--- start of Data for processing ---

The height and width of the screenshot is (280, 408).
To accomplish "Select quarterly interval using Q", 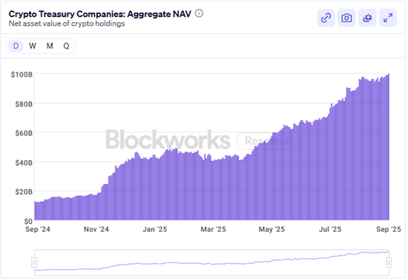I will click(66, 46).
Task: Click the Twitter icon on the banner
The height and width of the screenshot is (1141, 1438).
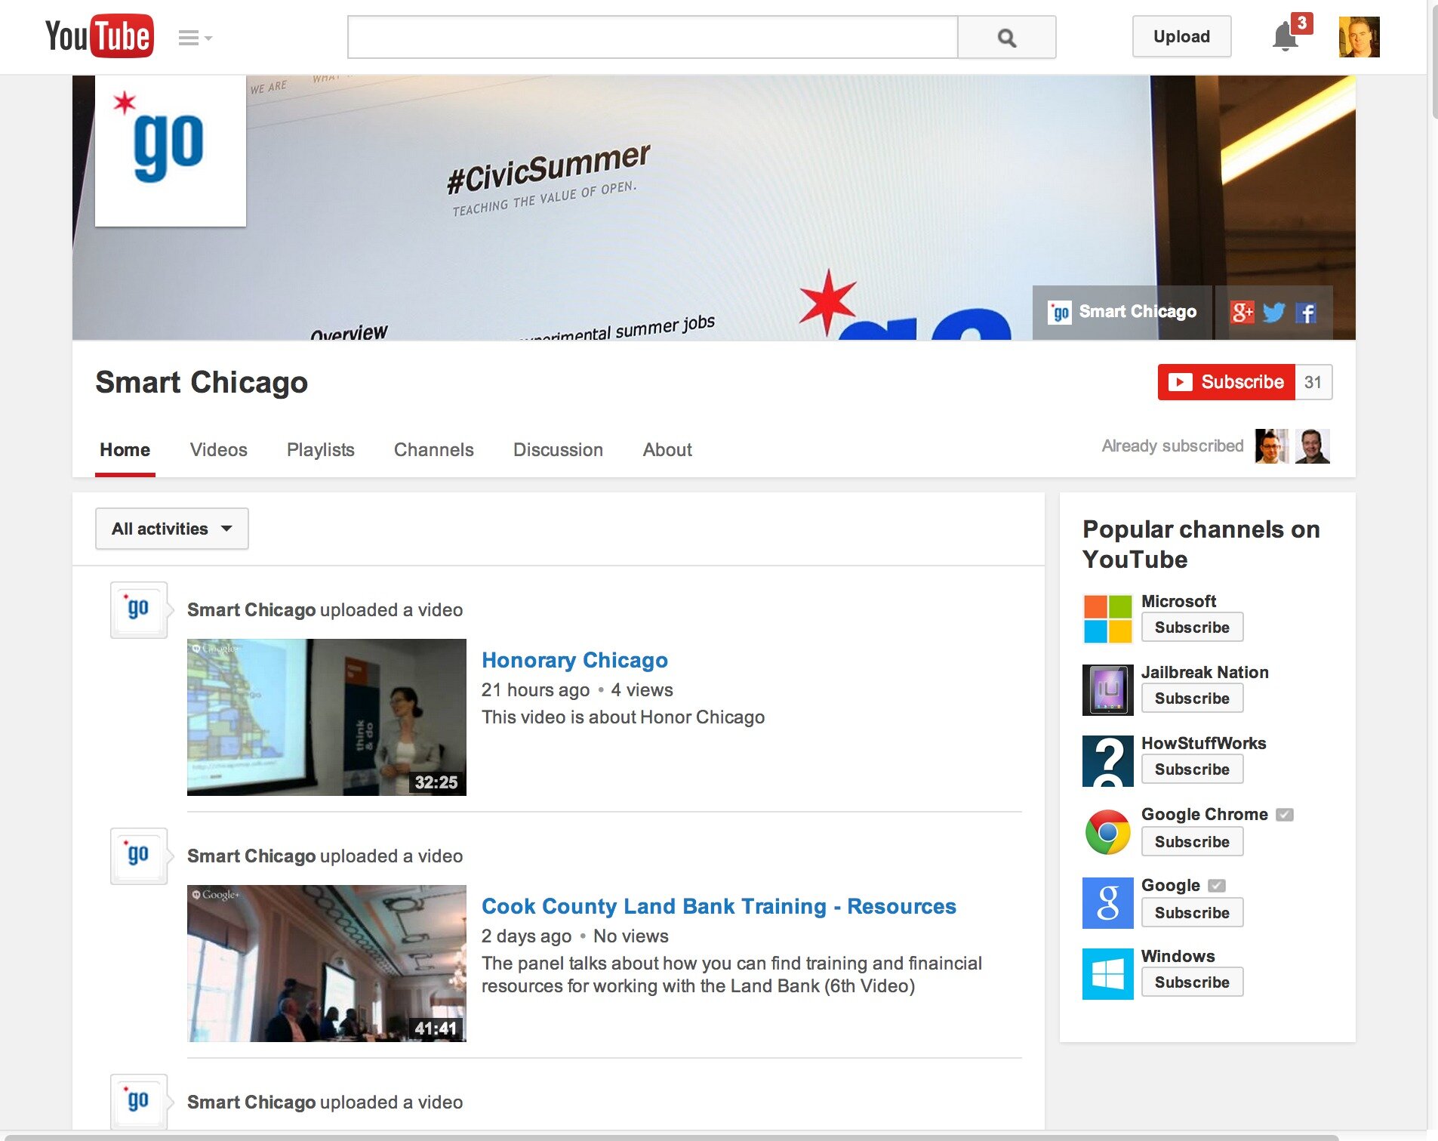Action: click(1275, 311)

--- end of Data for processing ---

Copy out the lines of the records from the line with "Task: Click the Twitter icon on the banner" through the end of the records, keeping every word unchanged, and leave the pictures out of your answer.

_Exercise output_.
Task: Click the Twitter icon on the banner
The height and width of the screenshot is (1141, 1438).
Action: click(1275, 311)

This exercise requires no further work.